This week marks a turning point for the bitcoin community. Bitcoin futures, aka traditional derivatives based on cryptocurrency, are now officially offered and traded by mainstream institutions such as the Chicago Board Options Exchange. Meanwhile, CoinDesk reported BitGo, a cryptocurrency wallet provider for enterprise players, just raised $42.5 million in a B series funding round. BitGo specializes in multi-signature wallet services, which offers a high level of security because theoretically multiple people have to sign off in order to transfer funds. The California-based company has raised more than $55 million since it was founded in 2013.

BitGo claims to process $8 billion worth of transactions per month. Its business, plus the expansion of enterprise services such as Coinbase Custody for institutional investors, is ushering in a new era of blockchain technology. “I think the entire industry has been focused on the consumer world for the last couple of years,” BitGo co-founder and CEO, Mike Belshe, told International Business Times. “Now what we’re seeing is a different area where asset managers or fund managers are helping manage literally millions to billions of dollars in cryptocurrency.”

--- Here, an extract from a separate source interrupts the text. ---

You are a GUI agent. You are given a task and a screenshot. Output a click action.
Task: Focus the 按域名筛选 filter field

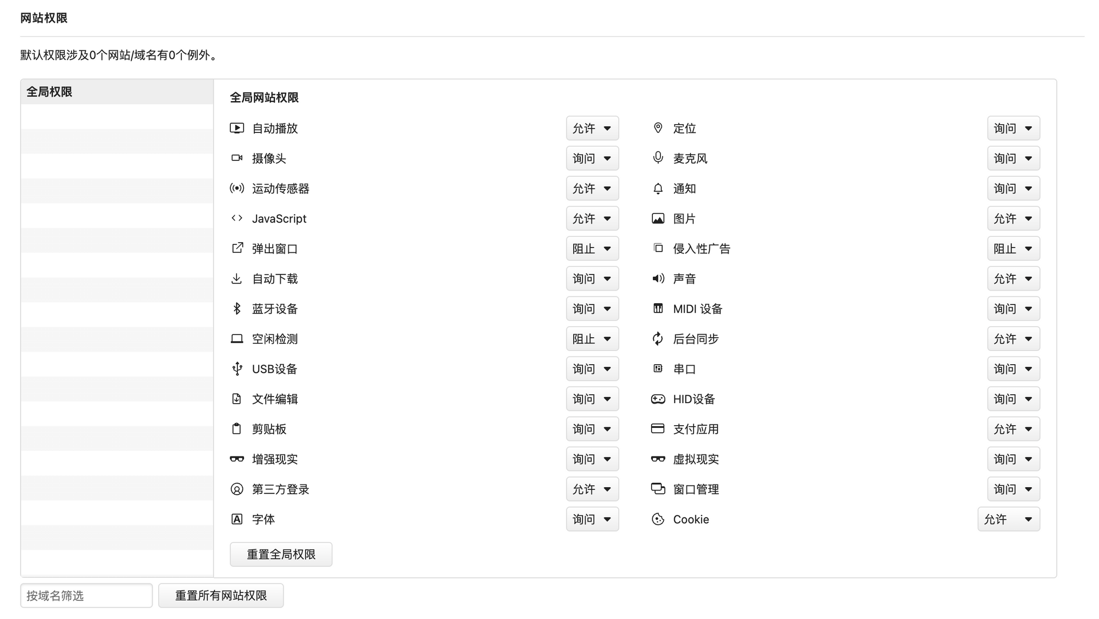click(86, 595)
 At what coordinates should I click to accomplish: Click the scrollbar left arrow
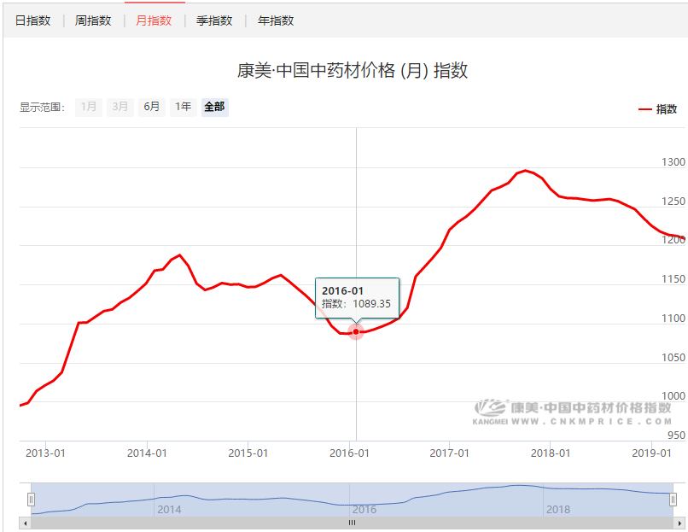coord(26,523)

Many experts argue bitcoin, the first blockchain-based digital currency, was invented precisely to cut out the financial market’s middlemen. The concept of relying on institutional parties to facilitate bitcoin transactions quintessentially contradicts the purpose of a decentralized currency. Despite all the hype surrounding bitcoin’s revolutionary potential, the facts are today hardware manufacturers such as Bitmain in China dominate global bitcoin mining while a few hundred “whales,” aka affluent early adopters, hold the vast majority of cryptocurrency wealth.

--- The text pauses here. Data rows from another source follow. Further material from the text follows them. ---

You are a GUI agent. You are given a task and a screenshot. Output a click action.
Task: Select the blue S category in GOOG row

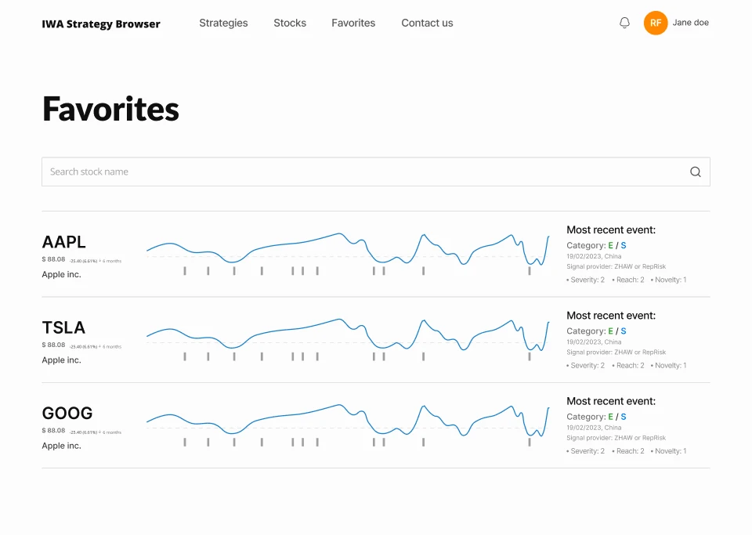[624, 417]
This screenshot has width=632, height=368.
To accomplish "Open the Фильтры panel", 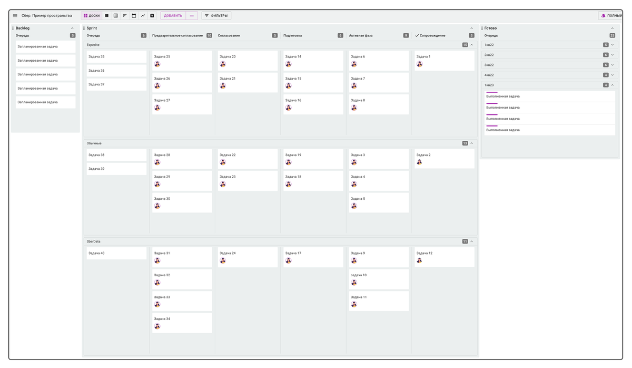I will tap(216, 16).
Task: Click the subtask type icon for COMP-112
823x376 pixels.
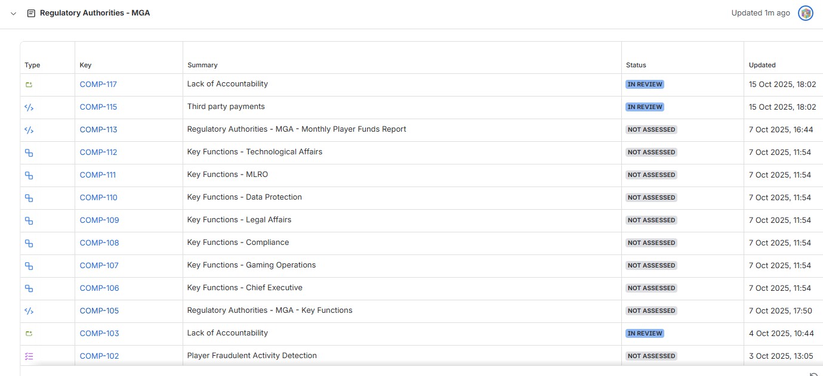Action: [29, 153]
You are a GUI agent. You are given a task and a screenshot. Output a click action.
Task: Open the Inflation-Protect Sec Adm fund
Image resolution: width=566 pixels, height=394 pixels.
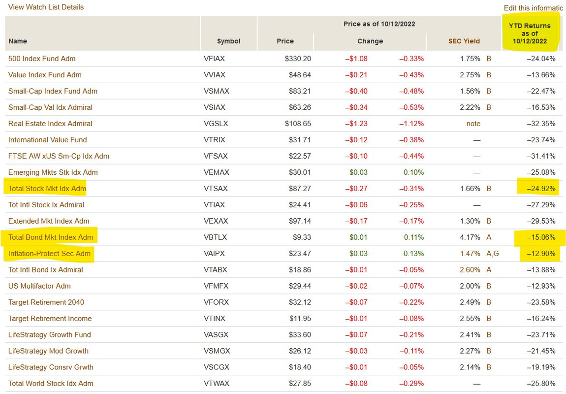(x=49, y=254)
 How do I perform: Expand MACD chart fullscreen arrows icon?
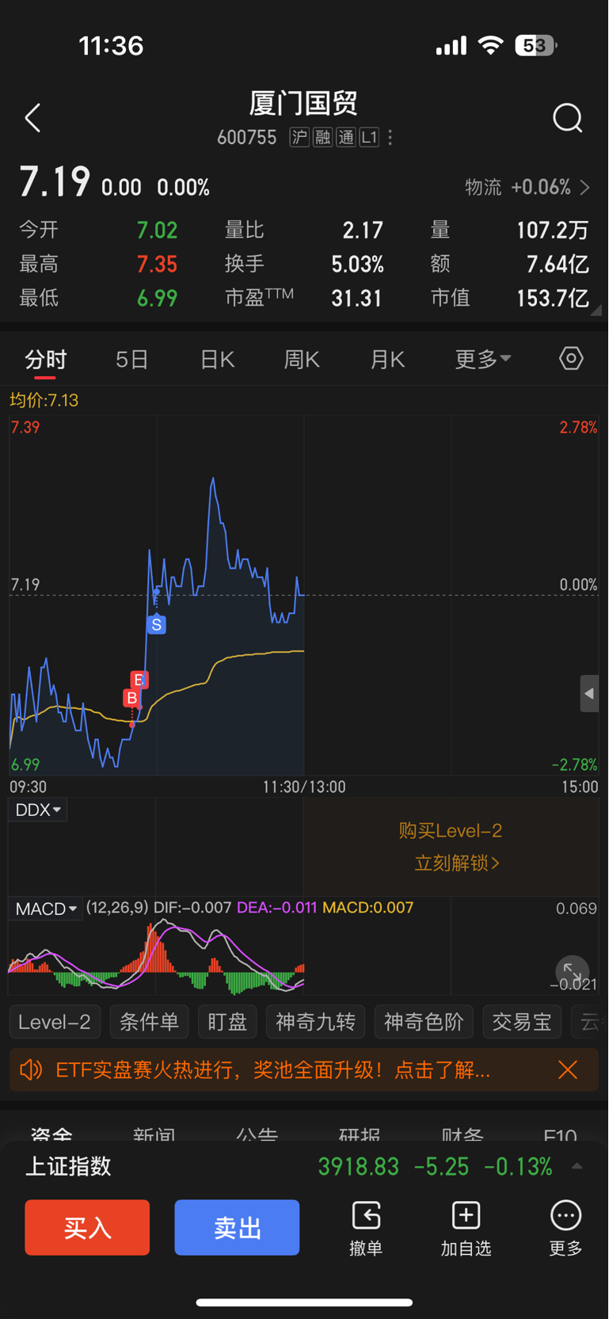click(x=572, y=972)
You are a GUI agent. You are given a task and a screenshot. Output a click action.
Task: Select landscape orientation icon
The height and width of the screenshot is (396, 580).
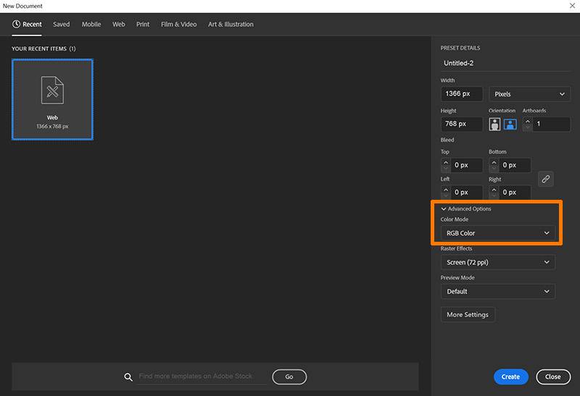[510, 124]
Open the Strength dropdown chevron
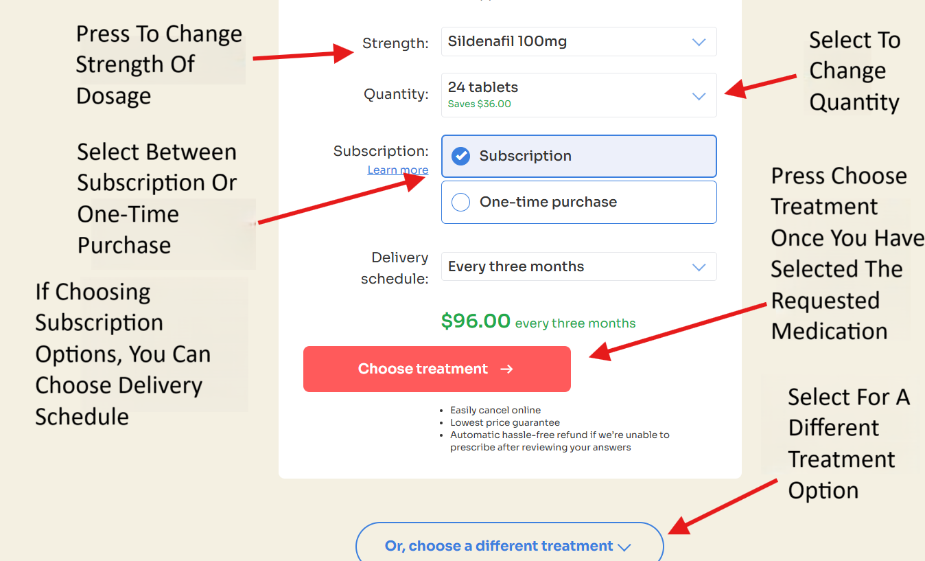The height and width of the screenshot is (561, 925). click(x=699, y=42)

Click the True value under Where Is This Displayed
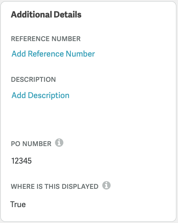click(x=18, y=204)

There are almost as many opinions about bitcoin’s potential, or lack thereof, as there are opinions about Jerusalem. If you mingle at a Wall Street party, cocktail in hand, it’s routine to hear professionals bragging about moonlight bitcoin conquests while simultaneously declaring digital currency too niche to offer real financial alternatives. Sure, CoinMarketCap estimates the cryptocurrency space currently has a global market cap of more than $444.9 billion. But global markets are typically measured in trillions. Governments that control fiat currencies, such as American dollars, also hold a variety of additional assets like real estate, which factor in to the trust people have in centralized currencies.

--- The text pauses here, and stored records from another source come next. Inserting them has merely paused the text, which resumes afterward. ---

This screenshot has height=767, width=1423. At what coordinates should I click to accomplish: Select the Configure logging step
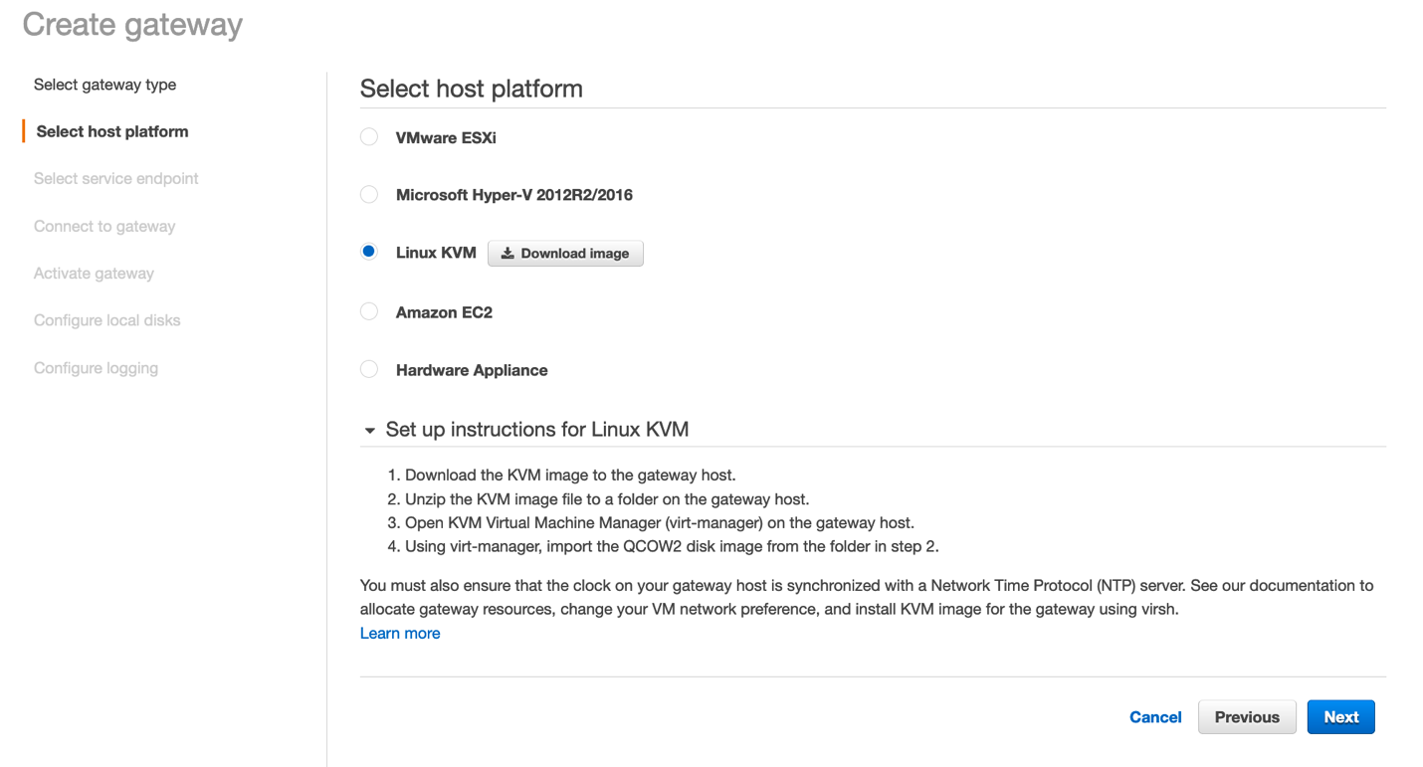tap(96, 367)
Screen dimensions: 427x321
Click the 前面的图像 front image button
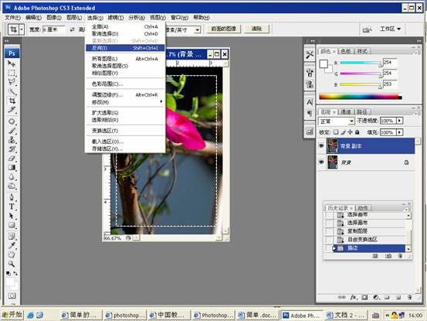point(224,29)
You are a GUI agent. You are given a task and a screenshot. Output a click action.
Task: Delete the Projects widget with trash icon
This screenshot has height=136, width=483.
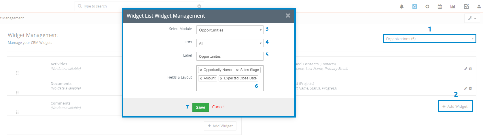(470, 88)
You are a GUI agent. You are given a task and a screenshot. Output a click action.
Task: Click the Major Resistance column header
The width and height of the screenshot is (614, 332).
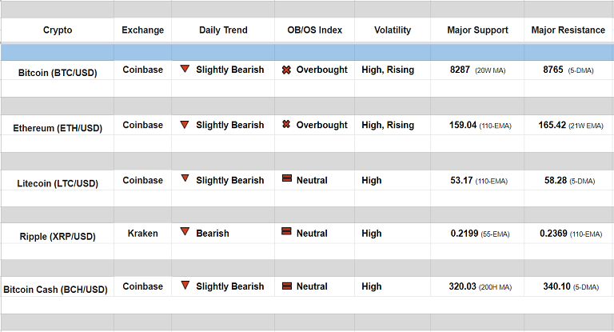[x=568, y=30]
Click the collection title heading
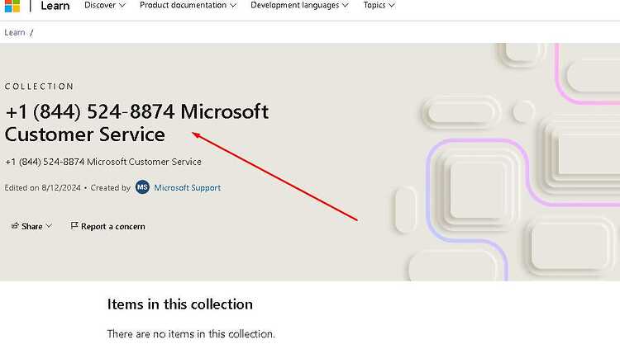Screen dimensions: 620x363 [x=136, y=123]
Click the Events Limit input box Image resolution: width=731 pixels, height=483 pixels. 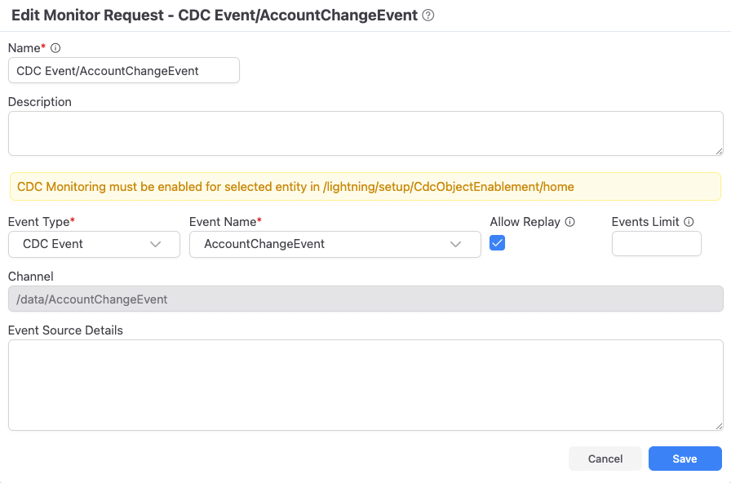[x=657, y=244]
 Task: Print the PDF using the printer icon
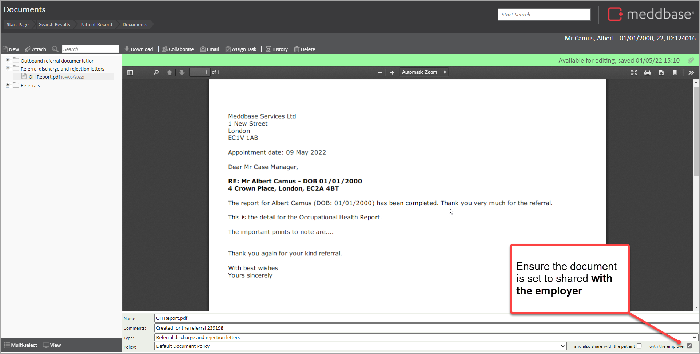coord(647,72)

The growth of enterprise bitcoin services is thus a double-edged sword, boosting stability and respectability while hampering the technology’s added value. At the moment, outdated legal infrastructures are one of the biggest obstacles to bitcoin’s pragmatic use cases. However, some bitcoin veterans see new blockchain-based products wrapped in old school categories as a step toward mainstream users being able to value cryptocurrency by its own merits instead of measuring it in relatively stable dollars.

“Soon we will see physically settled futures,” Belshe said. “Once you have a physically settled product... the actual settlement can be done in kind instead of in cash.”

It’s still pretty tricky to manage one’s own blockchain-based assets. It takes a level of technical expertise and diligence that frankly, most people don’t want to spend time on. Many bitcoin users aspire to achieve financial sovereignty, managing their own digital assets directly. Yet other cryptocurrency newcomers prefer to trust professionals, the same way they already trust brokerage firms and investment managers, at least until digital currencies become a bit more user-friendly.

“I think on the consumer side, it [bitcoin] is going to continue to be very difficult to use for a while,” Belshe said. “Instead of trying to hold bitcoin directly, which is a daunting process due to its newness and its difficulty, a lot of consumers are going to be looking to institutional products where they can go to their brokers and buy something that gives them exposure to digital currencies without having to hold it directly themselves.”

BitGo supports six cryptocurrencies so far, including bitcoin,  Ethereum, XRP, bitcoin cash, litecoin and Royal Mint Gold. Belshe said BitGo plans to expand those options as more institutions join the cryptocurrency industry. “All of these other currencies add technical complexity that institutions, that want to offer products, need to be able to conquer. BitGo is providing the base level of security and safety is exactly what they need to go build their financial products on top of it,” he said. “2018 is going to be jam-packed.”